Lo siento mucho, no volverá a suceder 2.0

07-07-2017

“A jugarme la vida cada vez que me subo a un monoplaza”. La frase la ha colgado esta semana Fernando Alonso en Twitter. Toda una declaración de principios y, sobretodo, la constatación de que el suyo es un oficio peligroso. Muy peligroso.

Pero una cosa es el riesgo inherente a las carreras –que conocemos y aceptamos–, y la otra el que se añade de forma absurda, gratuita. Como el que aportó Sebastian Vettel en Bakú, y del que –de nuevo– se ha salido de rositas.

Nos encanta que los pilotos luchen al límite, como antaño. Pero quien quiera ver a los novios de la muerte: que se apunte a la legión, vaya a los toros, o se ponga “Rollerball” o una de gladiadores en su casa.

Jugar con la vida, la propia y la de los demás, es de idiota. Y la estupidez no debería salir gratis. La FIA debería tomar nota de lo del Tour con lo de Sagan a Cavendish, salvando las distancias (y las velocidades), polémica incluida.

Con su timorata decisión, la tentación de cometer una locura en pista es demasiado grande. Total, luego con pedir perdón, el marcador volverá a ponerse a cero, pensarán algunos pilotos viendo lo que ha pasado con el de Ferrari. Se ha sentado un precedente.

Hubiera sido interesante ver la reacción de Hamilton al enterarse de la benevolencia de los acólitos de Todt con Vettel. ¡Menudo regalo de cumpleaños le hicieron!

El oficio de árbitro nunca es fácil en ningún deporte. Fíjense que, aún con la ayuda del video, a veces los fallos de apreciación son clamorosos (de nuevo me refiero a lo de Sagan). Y es que de poco vale el “ojo del halcón” si el que lo va a valorar luego tiene conjuntivitis. O mixomatosis.

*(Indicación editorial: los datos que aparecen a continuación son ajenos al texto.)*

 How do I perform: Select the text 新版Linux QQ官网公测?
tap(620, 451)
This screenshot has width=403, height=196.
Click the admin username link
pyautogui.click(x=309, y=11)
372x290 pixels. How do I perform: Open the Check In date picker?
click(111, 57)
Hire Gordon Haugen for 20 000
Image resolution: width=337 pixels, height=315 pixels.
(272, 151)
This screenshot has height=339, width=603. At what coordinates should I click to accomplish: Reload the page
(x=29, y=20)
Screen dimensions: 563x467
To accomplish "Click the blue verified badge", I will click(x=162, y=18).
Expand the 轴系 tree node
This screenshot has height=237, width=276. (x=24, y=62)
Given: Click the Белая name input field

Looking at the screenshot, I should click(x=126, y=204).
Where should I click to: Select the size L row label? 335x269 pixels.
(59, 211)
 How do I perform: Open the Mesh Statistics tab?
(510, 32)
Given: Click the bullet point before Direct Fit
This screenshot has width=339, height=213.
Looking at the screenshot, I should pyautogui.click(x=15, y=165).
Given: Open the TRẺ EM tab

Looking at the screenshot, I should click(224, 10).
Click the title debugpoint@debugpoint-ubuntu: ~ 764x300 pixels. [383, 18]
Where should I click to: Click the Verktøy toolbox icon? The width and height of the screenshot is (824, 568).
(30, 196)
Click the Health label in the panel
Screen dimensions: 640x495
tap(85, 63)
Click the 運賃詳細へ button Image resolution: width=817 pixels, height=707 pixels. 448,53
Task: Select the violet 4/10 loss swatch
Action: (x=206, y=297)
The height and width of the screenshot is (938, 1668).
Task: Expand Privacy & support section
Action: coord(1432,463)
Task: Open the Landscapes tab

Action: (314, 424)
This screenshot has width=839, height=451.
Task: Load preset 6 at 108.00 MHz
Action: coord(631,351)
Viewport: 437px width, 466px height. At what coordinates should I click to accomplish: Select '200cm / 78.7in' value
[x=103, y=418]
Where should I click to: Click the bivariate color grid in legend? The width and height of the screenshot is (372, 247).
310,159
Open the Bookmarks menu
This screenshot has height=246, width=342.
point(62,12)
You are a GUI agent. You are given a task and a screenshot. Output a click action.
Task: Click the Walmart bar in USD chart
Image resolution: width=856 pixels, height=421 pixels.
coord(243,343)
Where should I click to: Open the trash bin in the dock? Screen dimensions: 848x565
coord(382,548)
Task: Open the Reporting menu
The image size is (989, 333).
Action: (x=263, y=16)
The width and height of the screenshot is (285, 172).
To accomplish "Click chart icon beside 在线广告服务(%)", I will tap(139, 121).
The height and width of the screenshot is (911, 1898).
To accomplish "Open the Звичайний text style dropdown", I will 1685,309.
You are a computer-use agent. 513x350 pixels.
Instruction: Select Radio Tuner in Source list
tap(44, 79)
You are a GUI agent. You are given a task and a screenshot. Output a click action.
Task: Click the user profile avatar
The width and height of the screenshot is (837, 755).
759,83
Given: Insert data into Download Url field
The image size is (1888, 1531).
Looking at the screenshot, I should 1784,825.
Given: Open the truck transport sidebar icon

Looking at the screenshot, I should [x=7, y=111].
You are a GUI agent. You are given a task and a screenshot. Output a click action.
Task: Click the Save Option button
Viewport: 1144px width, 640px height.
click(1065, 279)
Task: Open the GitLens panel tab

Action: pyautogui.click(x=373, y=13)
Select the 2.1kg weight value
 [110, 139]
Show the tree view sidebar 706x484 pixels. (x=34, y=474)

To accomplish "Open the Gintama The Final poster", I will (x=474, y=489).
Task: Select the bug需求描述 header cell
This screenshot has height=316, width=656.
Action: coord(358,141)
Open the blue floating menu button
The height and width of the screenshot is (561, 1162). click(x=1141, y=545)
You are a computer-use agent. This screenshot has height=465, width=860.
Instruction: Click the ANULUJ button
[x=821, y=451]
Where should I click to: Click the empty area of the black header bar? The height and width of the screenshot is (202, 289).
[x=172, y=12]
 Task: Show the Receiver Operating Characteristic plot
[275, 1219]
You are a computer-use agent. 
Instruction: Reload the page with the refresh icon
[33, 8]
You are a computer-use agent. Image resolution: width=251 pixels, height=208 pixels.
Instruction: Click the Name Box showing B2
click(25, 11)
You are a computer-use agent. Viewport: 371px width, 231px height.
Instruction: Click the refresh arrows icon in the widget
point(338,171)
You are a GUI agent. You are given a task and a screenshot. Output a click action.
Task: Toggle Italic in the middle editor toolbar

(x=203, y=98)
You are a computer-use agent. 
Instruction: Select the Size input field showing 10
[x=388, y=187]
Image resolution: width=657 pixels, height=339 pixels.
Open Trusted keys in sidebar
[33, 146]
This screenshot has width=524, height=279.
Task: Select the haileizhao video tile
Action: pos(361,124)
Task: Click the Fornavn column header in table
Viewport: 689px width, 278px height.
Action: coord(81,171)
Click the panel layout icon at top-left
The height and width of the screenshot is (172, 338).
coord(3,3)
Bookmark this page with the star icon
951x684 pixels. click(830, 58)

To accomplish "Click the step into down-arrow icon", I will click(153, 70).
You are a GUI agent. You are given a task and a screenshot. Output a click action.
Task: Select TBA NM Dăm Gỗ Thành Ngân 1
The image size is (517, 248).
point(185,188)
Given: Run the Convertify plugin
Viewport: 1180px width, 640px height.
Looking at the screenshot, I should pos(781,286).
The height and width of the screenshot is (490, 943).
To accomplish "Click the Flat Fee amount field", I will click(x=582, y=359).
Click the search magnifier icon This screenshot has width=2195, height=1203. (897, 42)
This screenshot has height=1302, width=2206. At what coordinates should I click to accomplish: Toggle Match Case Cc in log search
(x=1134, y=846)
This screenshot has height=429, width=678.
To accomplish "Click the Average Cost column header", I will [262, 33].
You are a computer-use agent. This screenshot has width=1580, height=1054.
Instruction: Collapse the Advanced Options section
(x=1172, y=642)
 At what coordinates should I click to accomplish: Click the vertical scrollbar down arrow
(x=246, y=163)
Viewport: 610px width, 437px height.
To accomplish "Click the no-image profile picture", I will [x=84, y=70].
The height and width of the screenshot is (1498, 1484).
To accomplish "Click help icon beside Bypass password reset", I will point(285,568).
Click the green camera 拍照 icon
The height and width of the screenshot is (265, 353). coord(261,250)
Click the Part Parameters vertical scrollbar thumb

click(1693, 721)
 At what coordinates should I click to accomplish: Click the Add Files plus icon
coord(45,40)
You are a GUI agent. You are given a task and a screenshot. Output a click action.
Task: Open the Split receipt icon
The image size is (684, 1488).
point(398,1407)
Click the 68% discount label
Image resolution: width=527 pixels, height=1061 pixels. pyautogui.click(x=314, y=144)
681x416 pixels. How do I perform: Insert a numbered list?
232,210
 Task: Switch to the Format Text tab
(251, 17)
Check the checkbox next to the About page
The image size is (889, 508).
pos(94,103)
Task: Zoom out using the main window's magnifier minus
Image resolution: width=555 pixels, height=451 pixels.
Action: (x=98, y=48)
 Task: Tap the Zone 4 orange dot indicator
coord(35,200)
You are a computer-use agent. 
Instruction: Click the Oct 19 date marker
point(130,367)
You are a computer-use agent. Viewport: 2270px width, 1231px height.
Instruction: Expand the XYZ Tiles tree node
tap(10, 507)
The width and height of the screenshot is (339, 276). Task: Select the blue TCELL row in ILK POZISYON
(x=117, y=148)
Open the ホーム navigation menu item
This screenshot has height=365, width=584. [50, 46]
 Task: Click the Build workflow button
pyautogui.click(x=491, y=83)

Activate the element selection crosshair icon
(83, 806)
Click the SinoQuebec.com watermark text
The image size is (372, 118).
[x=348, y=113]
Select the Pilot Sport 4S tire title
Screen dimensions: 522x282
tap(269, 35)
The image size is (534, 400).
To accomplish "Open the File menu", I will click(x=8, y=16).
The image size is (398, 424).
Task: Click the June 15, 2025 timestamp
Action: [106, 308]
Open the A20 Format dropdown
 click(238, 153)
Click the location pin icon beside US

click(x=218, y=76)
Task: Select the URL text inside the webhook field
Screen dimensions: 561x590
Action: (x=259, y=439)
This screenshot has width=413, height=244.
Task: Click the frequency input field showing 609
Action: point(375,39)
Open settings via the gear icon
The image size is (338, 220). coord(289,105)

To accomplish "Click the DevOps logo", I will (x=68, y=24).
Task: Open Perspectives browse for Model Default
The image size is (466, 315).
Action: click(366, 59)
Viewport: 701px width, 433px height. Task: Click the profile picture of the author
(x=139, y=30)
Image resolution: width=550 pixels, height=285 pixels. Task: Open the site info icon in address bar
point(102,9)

Porque lo de este lunes fue de cabezones. Que ni tras dos semanas de estudios y reflexiones se imponga el sentido común es para analizarlo.

Liberty Media quiere más espectáculo. Bien. Pues, si se atreven, que ofrezcan en streaming el “calentito” brieffing de pilotos que se espera este fin de semana en Austria. Eso sí es de valientes, y no liarse a trompazos con el coche o replicar con un pendenciero “te espero en la calle”.